**Given data:**
..........
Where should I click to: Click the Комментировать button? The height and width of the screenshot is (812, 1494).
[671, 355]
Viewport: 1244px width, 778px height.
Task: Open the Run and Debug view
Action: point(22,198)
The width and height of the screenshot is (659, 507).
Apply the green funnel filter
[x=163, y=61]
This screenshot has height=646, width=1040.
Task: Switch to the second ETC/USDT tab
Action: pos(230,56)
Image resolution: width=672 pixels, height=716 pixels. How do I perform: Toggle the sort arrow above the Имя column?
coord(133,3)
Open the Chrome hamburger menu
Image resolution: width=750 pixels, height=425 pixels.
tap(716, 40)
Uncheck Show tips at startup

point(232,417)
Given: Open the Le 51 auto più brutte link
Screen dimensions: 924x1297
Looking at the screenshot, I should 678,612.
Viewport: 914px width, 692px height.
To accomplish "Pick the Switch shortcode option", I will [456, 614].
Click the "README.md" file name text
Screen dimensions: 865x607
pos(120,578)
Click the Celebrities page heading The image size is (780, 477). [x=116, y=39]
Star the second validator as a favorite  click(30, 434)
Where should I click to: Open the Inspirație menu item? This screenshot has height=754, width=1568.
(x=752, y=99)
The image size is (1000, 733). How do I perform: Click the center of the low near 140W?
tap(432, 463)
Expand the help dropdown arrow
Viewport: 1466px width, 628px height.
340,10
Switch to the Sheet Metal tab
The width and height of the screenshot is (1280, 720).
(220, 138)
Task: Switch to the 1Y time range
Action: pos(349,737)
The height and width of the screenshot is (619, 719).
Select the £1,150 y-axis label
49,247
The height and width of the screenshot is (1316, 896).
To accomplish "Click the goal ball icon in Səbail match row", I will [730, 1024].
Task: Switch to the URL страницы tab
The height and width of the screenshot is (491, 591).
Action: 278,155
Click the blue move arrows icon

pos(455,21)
..........
**What is required:** Reproduce verbatim the material between the line containing "Star the second" and the line containing "Action: pos(349,737)", inclusive.

**Problem solution:**
Star the second validator as a favorite  click(30, 434)
Where should I click to: Open the Inspirație menu item? This screenshot has height=754, width=1568.
(x=752, y=99)
The image size is (1000, 733). How do I perform: Click the center of the low near 140W?
tap(432, 463)
Expand the help dropdown arrow
Viewport: 1466px width, 628px height.
340,10
Switch to the Sheet Metal tab
The width and height of the screenshot is (1280, 720).
(220, 138)
Task: Switch to the 1Y time range
Action: pos(349,737)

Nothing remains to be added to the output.